My aversion to this place is hard to quantify. There is an indescribable sense of the ambient odor of the city being odd, like the conglomerate scent of cooked cabbage, furniture polish, dankness, and Lysol haunting a gloomy fourth-floor aging apartment building hallway I once marched down as a child. 

And walking the streets, I worry. Worry about the homeless animals and the hopeless beggars; about the patient but frightening drivers as they insinuate themselves into the flow of traffic with no yield signs to assist them. Worry about the pedestrians blithely trusting in the solid crosswalks of white paint, absent stop signs or semaphores to secure their right of way.

Then there was that breath-robbing realization that the cousins of Esther’s, whom we encounter as we walk in the dark from her place to our rental, actually live in the furniture-sparse, bare-floored hovel that I mistook for a storage unit. Or the tension-inducing thought that the frenzied, snarling mongrel who charges madly around the flat roof abutting her family compound might at any time misjudge and hurl himself off the unfenced second story surface onto an innocent passerby below.

A guilt-tinged refuge presents itself in the form of our own serene and cozy home base; the physical proximity of loved ones; and the gustatory delights of spit-barbecued chicken, garlic-roasted potatoes, fresh steamed broccoli, and succulent pineapple. 

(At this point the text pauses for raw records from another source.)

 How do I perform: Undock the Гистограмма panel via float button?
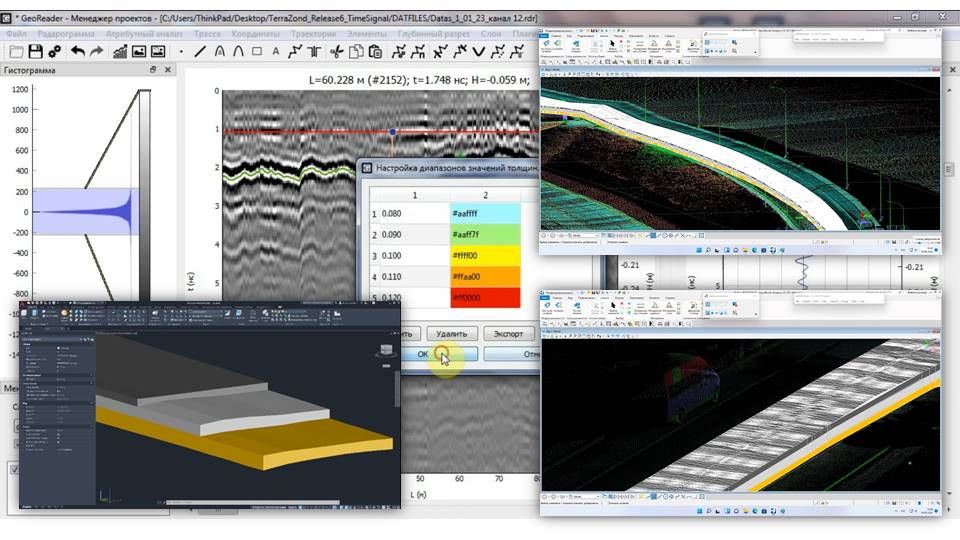(153, 70)
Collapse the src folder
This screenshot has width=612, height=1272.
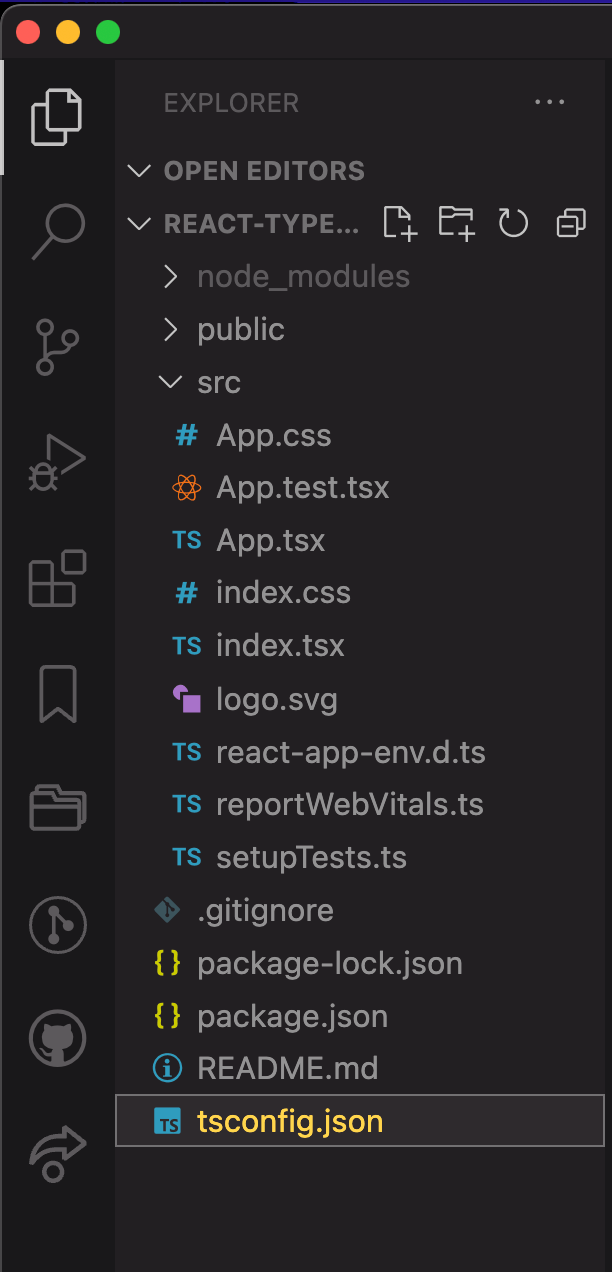[219, 382]
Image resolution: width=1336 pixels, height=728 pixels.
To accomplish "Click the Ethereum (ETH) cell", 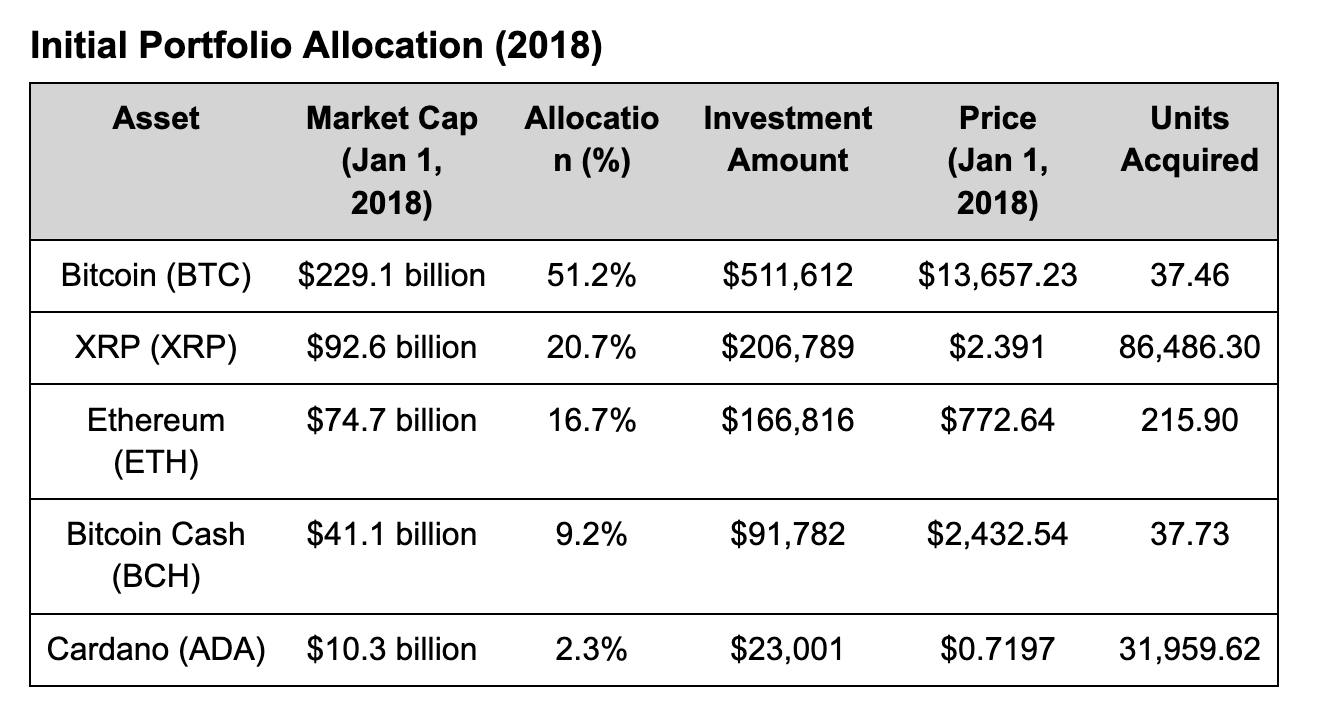I will pos(156,440).
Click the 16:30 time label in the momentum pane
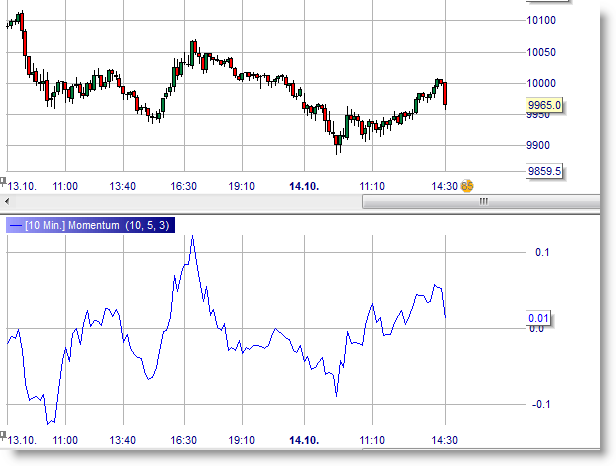The width and height of the screenshot is (616, 466). [184, 440]
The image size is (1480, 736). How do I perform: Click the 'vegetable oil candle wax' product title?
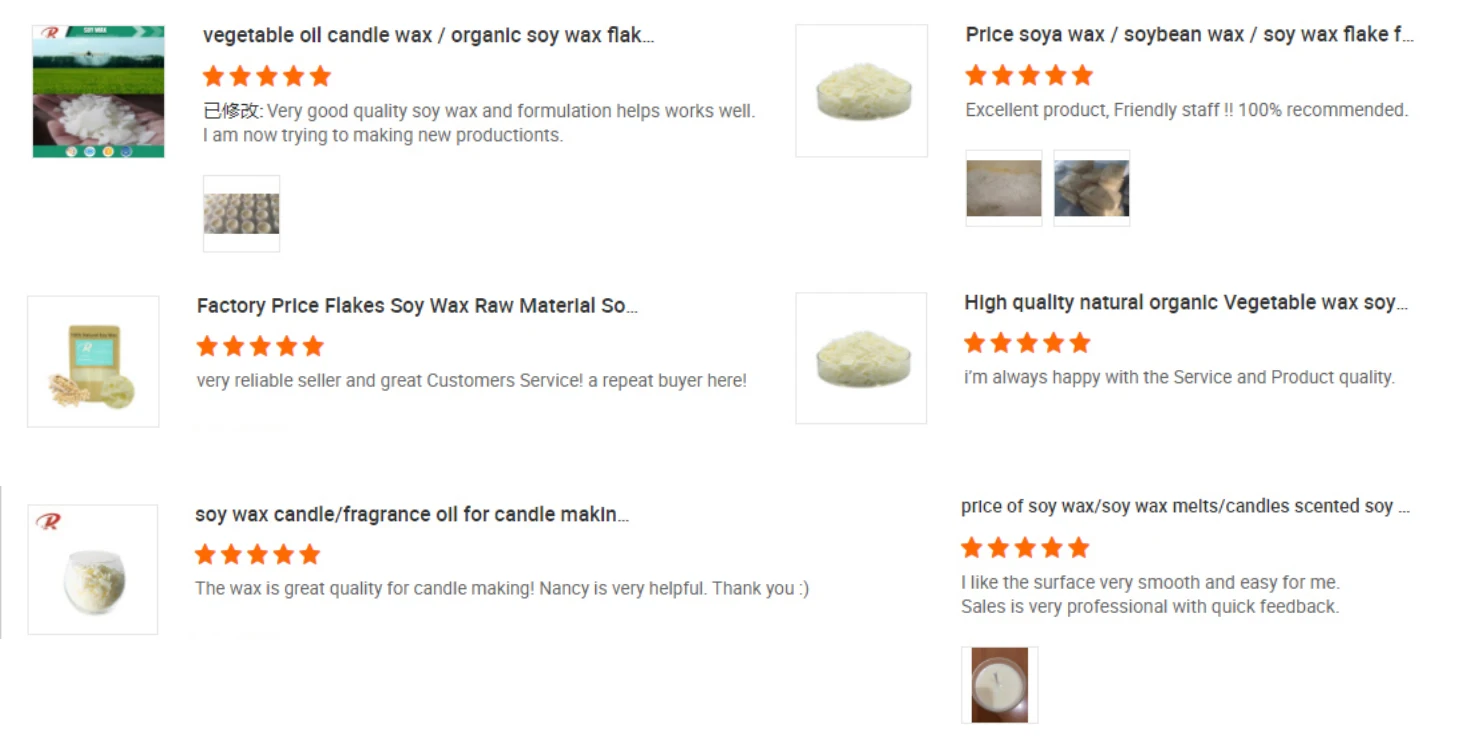(428, 36)

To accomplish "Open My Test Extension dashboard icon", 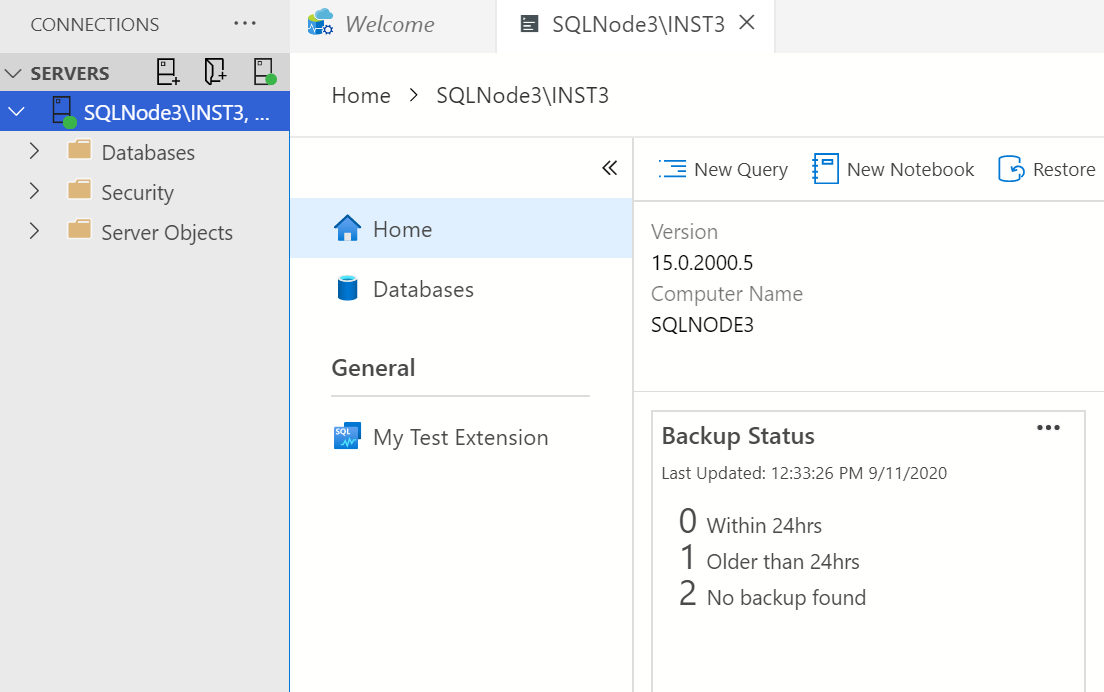I will pos(346,437).
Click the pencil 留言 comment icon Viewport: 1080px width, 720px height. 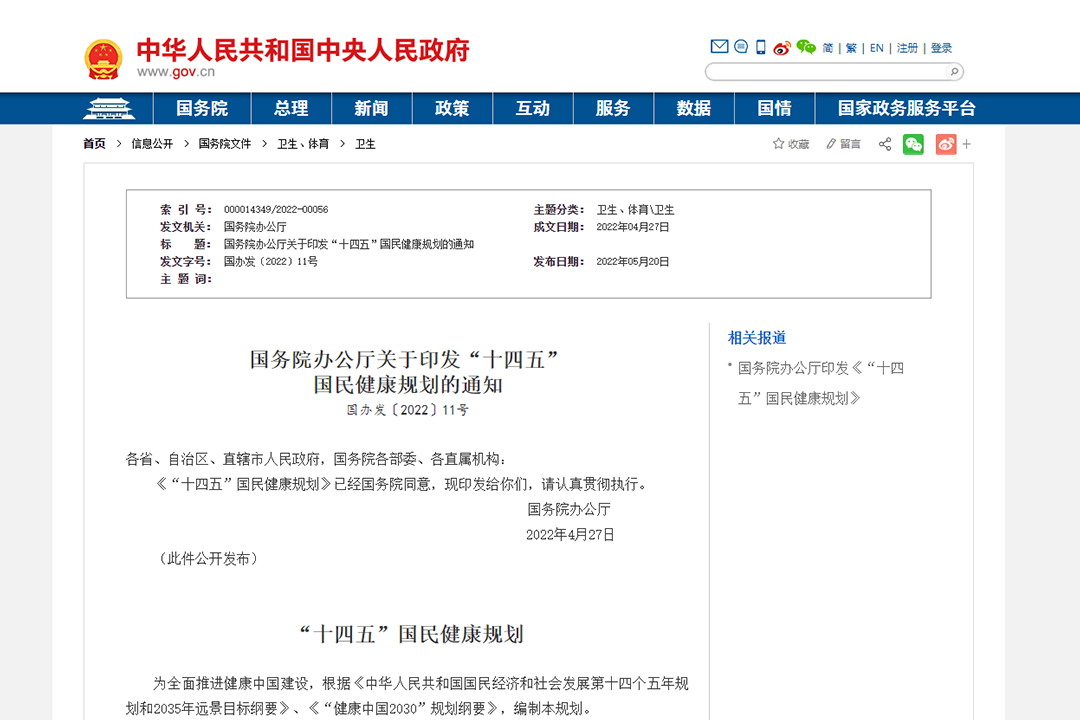830,143
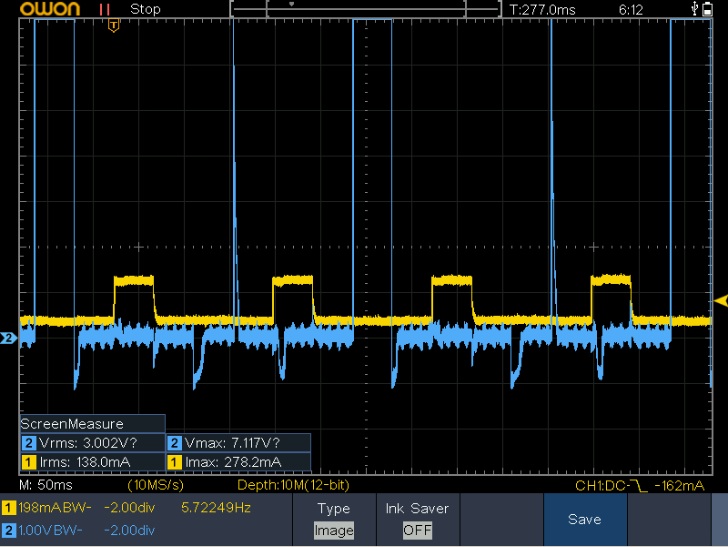
Task: Click the Irms 138.0mA readout
Action: click(92, 462)
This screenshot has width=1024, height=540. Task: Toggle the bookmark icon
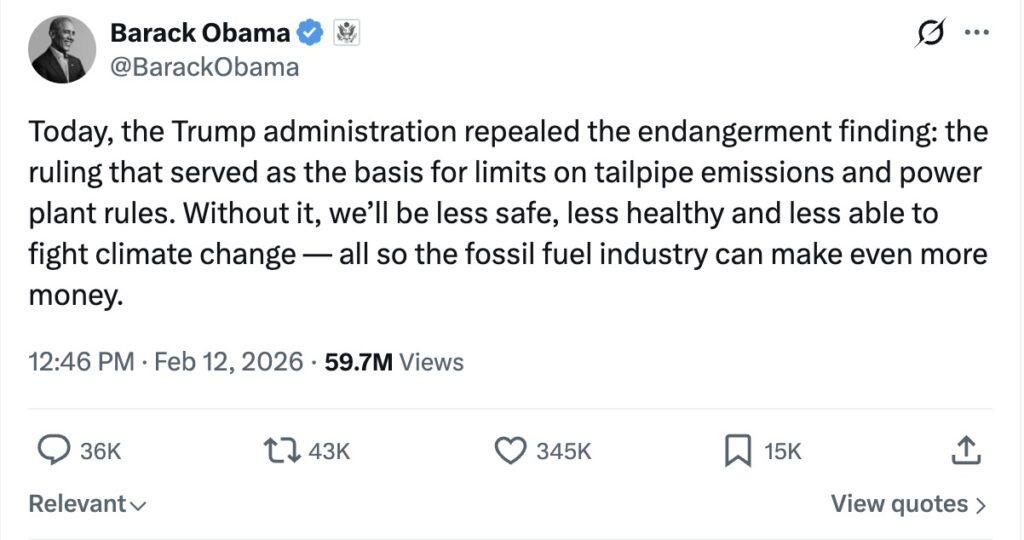737,451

Is this perhaps the greatest threat posed by the prospect of living in San Miguel, that my lingering sense of being undeservedly blessed would become a constant niggling companion if I were to step permanently into a setting like the ones depicted on Child Fund International mailings? It doesn’t seem to bother the rich Canadians living above it all in gated hillside communities, or Johnny Depp, who is rumored to be building a grand home here.

But no. I inevitably return to the hard fact that being here, in general, makes me feel sad. Sad and isolated. It always comes back to that.